March 3, 2005 at 4:29 pm
I was thinking about keeping different "applications" in separate databases (mainly because the names get mashed a lot without much effort), eg:
I figure this would
I just tried to implement site_equipment (which should have a foreign key from siteID to Core.dbo.sites.siteID), but it appears that foreign keys cannot cross databases (even if they're on the same server) I also tried to make a view, but foreign keys can't go to views either (and I think that might be bad from a performance standpoint).
Any tips, or am I just barking up the wrong tree doing this?
March 3, 2005 at 4:58 pm
instead of trigger may help.
March 3, 2005 at 8:45 pm
or a classic after trigger on the table containing the foreign key - it can do a quick select to check if any rows are being inserted (or updated - still use the inserted table) in the foreign table that have no corresponding primary key in the primary table in the other database.

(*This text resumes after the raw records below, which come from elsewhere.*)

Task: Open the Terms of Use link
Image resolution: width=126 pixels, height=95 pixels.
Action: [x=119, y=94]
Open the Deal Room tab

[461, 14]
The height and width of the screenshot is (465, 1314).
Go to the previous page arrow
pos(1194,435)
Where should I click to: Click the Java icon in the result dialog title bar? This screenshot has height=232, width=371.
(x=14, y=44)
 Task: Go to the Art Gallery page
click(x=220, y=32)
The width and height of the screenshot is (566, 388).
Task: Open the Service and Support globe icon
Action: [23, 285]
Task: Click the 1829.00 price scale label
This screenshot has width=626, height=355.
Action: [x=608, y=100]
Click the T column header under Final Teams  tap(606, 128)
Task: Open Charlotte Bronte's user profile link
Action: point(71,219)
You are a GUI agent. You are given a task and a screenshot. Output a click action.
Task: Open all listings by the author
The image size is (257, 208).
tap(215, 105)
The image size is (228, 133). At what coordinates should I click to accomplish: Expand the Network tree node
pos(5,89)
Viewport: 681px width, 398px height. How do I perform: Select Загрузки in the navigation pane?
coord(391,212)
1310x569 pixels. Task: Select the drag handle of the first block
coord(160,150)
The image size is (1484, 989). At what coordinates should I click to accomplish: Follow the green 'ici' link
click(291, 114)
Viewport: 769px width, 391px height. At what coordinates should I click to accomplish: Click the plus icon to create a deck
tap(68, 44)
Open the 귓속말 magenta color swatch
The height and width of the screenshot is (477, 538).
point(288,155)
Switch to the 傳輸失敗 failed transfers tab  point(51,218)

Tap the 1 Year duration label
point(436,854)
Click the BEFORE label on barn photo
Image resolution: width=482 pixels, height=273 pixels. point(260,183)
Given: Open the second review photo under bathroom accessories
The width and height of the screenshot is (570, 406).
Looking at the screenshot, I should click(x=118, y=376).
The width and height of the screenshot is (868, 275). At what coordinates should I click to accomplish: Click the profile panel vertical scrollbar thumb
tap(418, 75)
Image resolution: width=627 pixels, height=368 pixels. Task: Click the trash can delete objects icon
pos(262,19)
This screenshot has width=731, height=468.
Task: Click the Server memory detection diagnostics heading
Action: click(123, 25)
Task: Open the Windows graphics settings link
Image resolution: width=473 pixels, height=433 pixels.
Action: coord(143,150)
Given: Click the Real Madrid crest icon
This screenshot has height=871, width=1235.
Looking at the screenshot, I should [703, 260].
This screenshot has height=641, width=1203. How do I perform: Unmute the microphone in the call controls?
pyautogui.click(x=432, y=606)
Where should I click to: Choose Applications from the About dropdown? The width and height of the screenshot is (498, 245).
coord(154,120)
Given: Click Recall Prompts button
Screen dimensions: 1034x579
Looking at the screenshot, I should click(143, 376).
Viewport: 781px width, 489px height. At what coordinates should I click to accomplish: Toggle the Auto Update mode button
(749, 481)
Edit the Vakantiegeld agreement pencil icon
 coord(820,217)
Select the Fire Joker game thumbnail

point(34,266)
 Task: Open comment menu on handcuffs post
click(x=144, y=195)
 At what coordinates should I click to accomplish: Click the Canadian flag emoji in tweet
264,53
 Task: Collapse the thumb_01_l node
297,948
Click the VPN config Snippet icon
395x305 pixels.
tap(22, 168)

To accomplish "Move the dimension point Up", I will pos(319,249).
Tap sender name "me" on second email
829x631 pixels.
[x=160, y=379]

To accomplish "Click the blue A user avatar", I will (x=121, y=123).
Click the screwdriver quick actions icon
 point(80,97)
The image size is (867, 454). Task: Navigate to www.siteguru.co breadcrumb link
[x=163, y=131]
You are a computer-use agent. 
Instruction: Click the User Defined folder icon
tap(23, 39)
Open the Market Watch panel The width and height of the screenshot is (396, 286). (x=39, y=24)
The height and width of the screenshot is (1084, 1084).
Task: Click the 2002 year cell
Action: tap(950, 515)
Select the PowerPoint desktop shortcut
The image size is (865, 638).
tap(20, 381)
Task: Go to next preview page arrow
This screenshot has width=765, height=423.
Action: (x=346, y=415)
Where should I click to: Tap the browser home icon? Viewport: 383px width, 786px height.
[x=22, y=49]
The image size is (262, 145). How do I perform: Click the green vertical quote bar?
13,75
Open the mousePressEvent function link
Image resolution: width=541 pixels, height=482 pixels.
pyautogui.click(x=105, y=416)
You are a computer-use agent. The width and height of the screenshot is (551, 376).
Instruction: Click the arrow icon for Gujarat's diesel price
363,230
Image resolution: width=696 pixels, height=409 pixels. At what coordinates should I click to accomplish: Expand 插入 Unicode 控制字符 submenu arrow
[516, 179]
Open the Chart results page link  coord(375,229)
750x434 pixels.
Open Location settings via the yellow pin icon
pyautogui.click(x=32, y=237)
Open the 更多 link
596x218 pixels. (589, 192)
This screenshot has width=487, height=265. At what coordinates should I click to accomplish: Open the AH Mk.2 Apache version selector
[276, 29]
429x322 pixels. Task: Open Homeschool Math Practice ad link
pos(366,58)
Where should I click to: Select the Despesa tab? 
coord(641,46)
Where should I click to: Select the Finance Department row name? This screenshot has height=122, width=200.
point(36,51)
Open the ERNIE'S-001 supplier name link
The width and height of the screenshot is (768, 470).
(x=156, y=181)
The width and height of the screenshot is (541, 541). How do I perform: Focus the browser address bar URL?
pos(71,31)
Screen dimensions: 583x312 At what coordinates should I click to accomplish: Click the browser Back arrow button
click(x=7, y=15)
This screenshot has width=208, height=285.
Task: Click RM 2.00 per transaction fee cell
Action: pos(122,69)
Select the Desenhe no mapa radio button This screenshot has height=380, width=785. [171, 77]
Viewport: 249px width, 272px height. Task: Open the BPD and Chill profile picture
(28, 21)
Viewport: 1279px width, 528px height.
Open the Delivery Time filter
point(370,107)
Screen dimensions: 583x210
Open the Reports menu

If it finds missing rows - then it issues a rollback command.
March 3, 2005 at 8:56 pm
"... am I just barking up the wrong tree doing this?"
Ahhh ... in word ... yes.
Wouldn't having the "code more organized" remove most of your naming conflicts?
I would think the downside of having everything in one database is a lot smaller when you consider the additional maintenance and performance requirements for all those triggers.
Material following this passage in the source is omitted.